◆ **EXERCISE DIRECTIONS**
Although the records contain pictures, none belong in the copy: restate word for word only the lines from the one with "The width and" through the one with "Screen dimensions: 773x378", both included.

(Beginning of EXTRACTED MATERIAL)

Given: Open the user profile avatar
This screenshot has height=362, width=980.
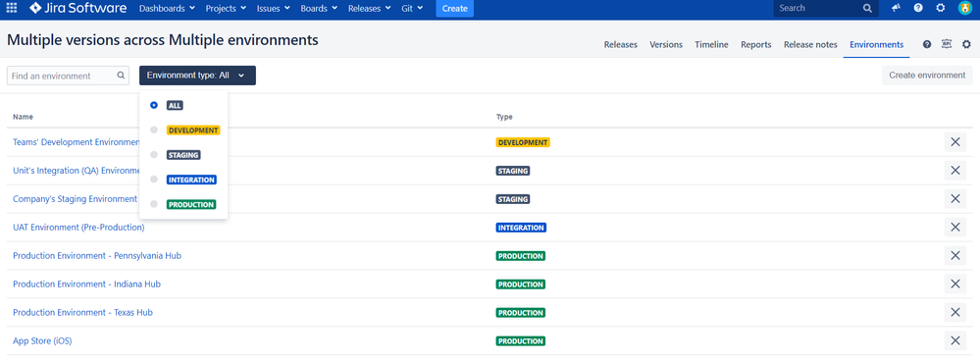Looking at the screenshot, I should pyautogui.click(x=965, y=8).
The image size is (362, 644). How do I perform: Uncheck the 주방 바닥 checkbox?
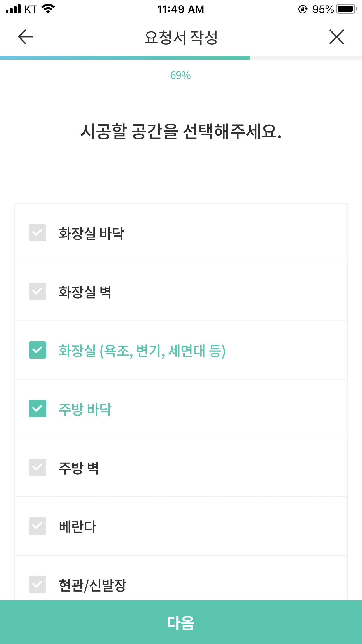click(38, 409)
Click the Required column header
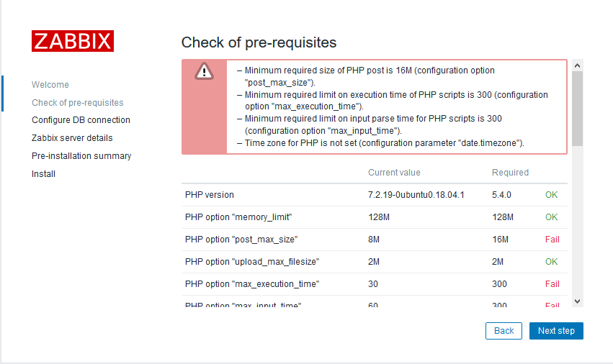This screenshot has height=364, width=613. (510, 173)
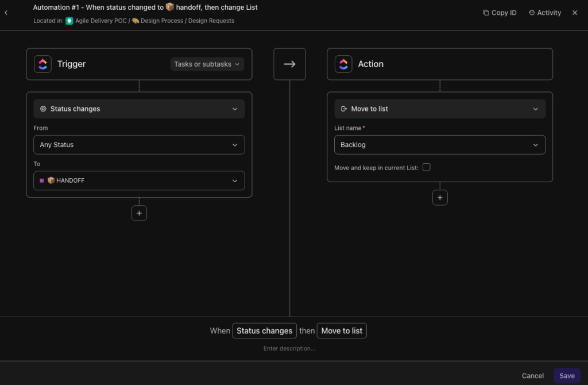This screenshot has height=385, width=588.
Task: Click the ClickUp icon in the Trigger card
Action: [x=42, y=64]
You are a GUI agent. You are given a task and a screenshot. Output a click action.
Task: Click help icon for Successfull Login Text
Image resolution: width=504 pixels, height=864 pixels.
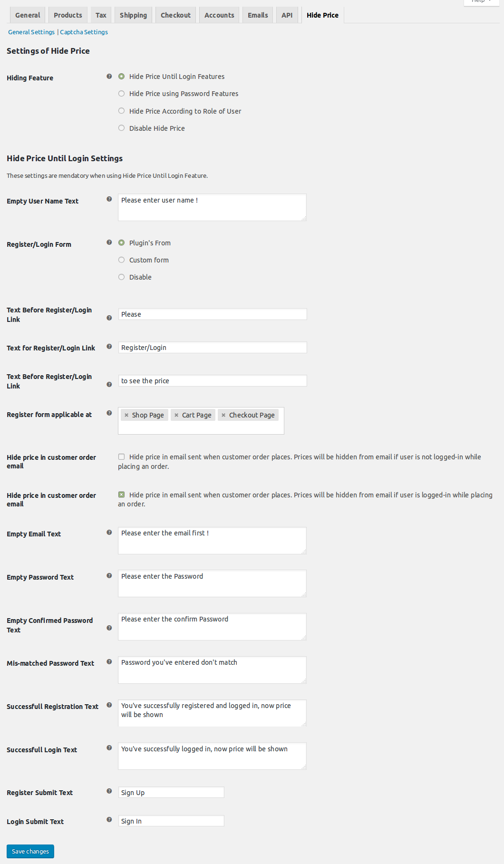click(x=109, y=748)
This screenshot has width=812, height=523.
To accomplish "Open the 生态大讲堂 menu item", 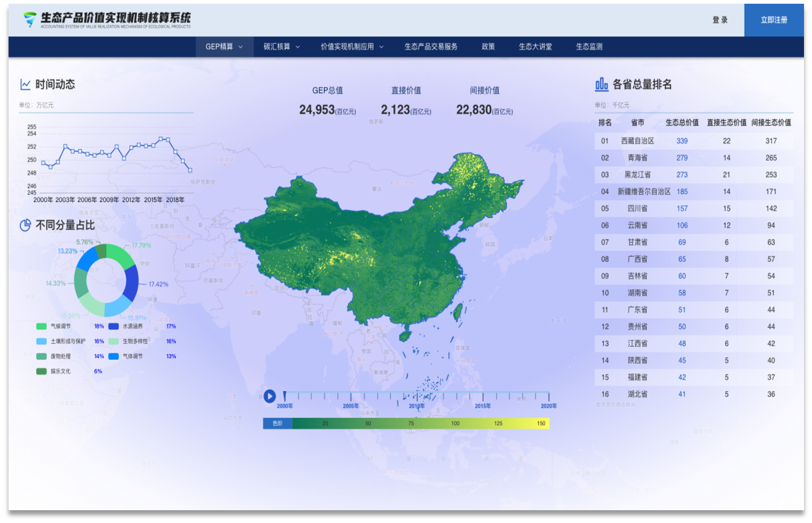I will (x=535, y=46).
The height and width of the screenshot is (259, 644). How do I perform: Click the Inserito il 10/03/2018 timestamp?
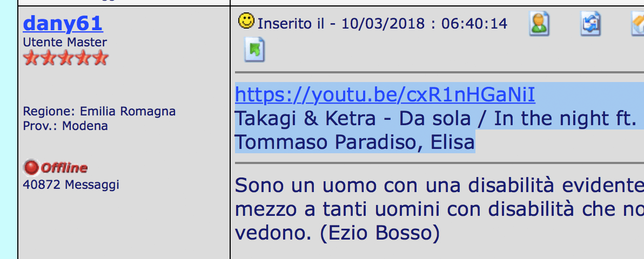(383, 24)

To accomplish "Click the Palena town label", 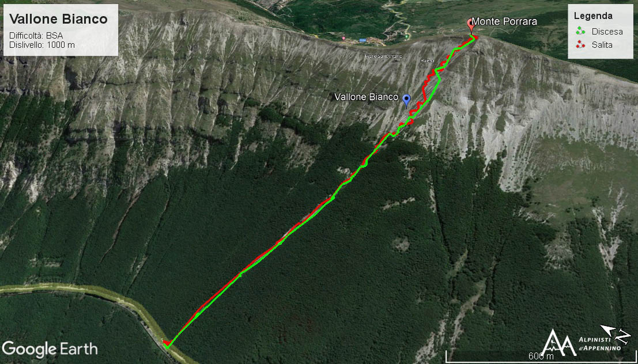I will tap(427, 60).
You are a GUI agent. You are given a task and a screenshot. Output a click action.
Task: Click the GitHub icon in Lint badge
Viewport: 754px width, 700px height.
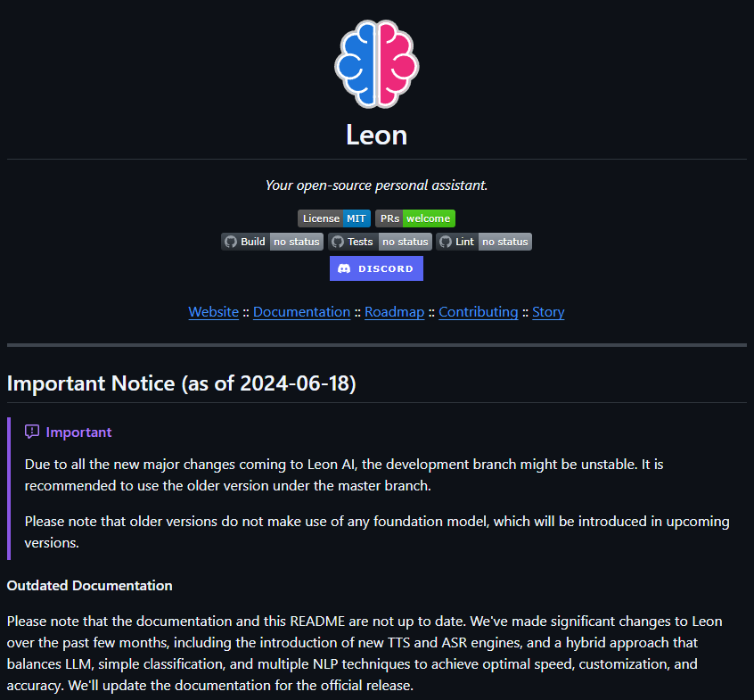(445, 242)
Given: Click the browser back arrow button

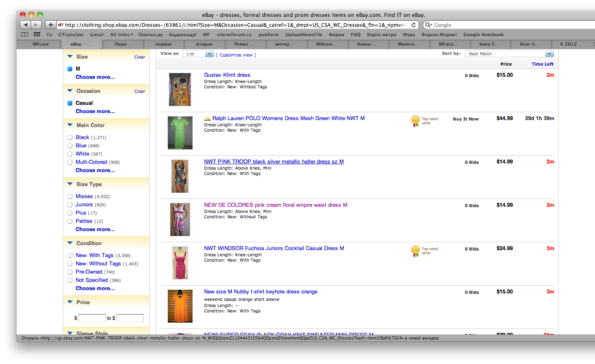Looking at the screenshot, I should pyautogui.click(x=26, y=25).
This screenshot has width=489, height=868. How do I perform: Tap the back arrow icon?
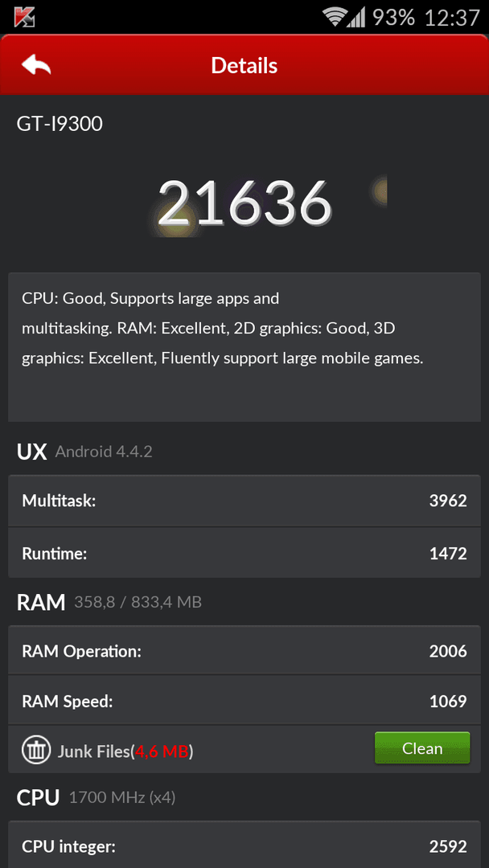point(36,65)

(End of EXTRACTED MATERIAL)
(Beginning of EXTRACTED MATERIAL)

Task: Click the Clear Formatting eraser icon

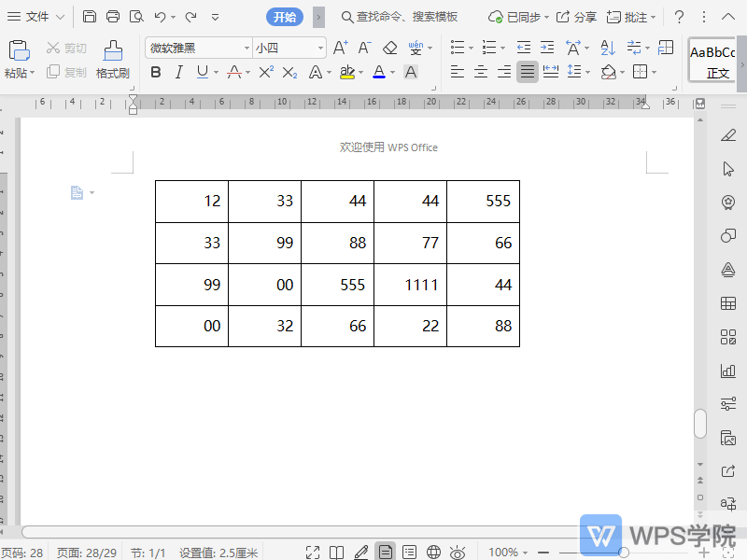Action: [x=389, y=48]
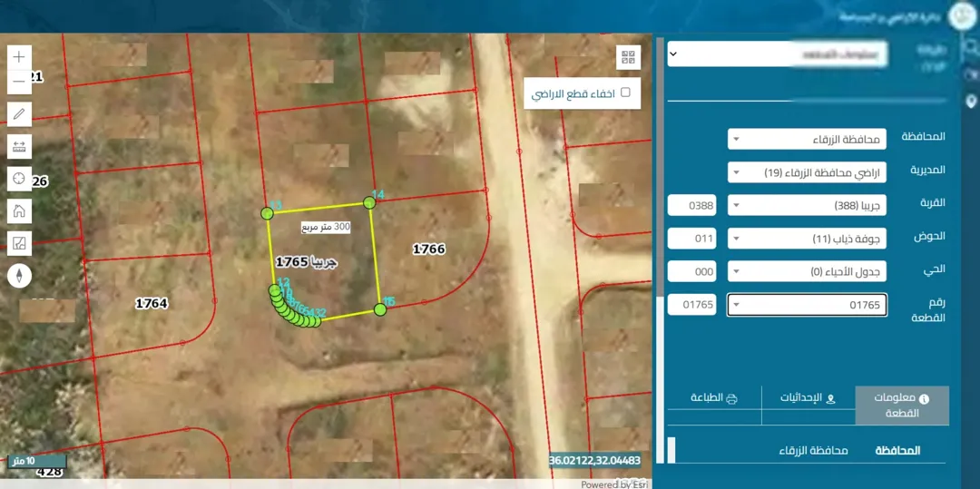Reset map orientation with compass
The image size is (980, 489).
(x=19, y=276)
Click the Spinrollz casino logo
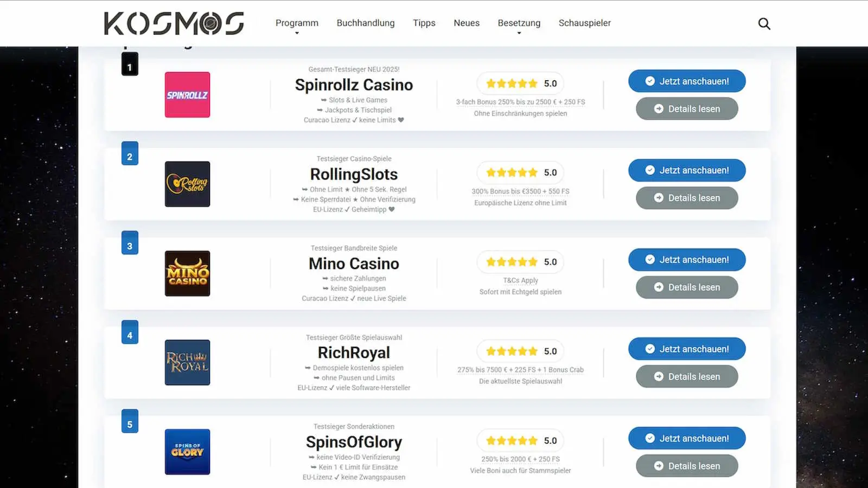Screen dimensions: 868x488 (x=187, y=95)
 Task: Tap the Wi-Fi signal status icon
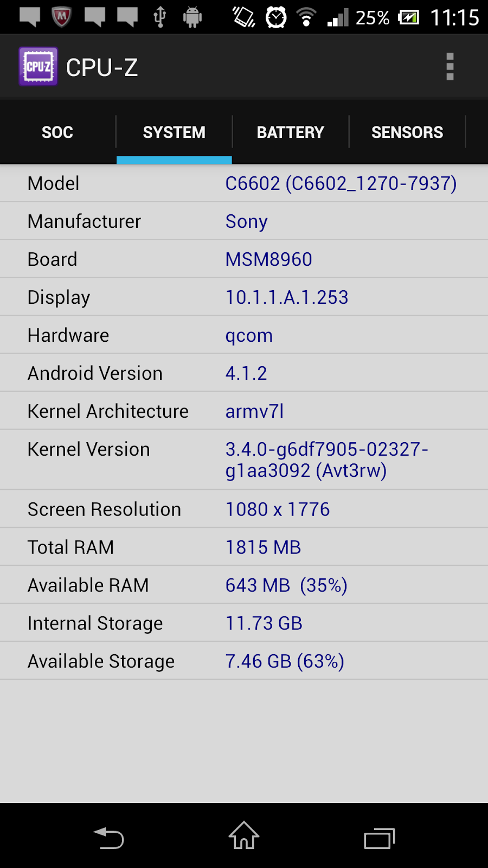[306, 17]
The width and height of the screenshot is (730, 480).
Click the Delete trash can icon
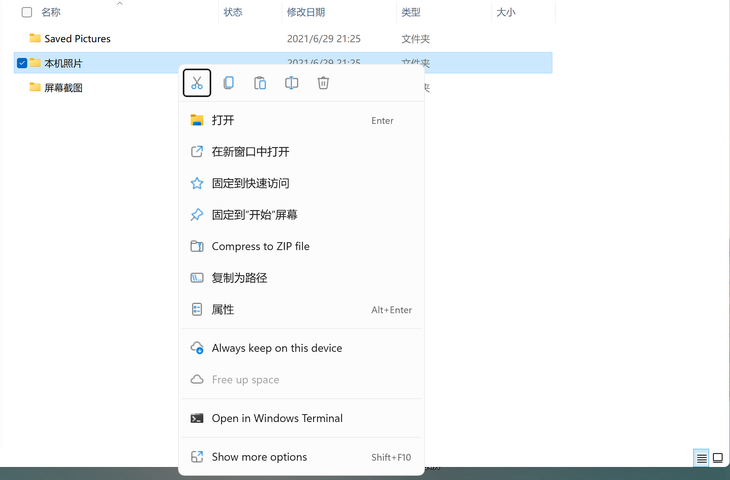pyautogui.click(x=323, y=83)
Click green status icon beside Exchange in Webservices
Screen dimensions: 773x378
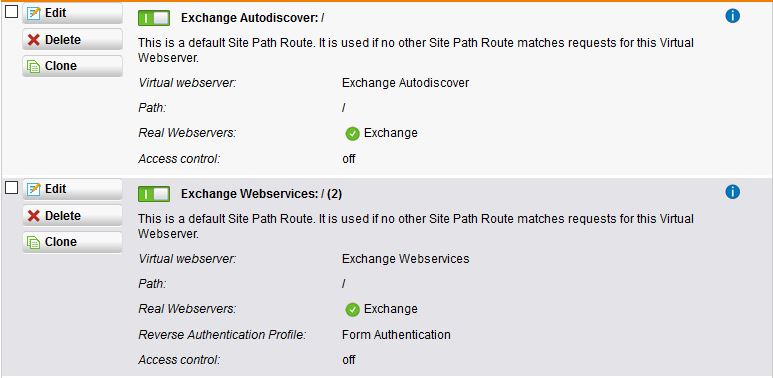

(End of EXTRACTED MATERIAL)

◆ **ANSWER TO THIS PROBLEM**
The width and height of the screenshot is (730, 480).
Click the Delete trash can icon
pyautogui.click(x=323, y=83)
Click green status icon beside Exchange in Webservices
Screen dimensions: 773x378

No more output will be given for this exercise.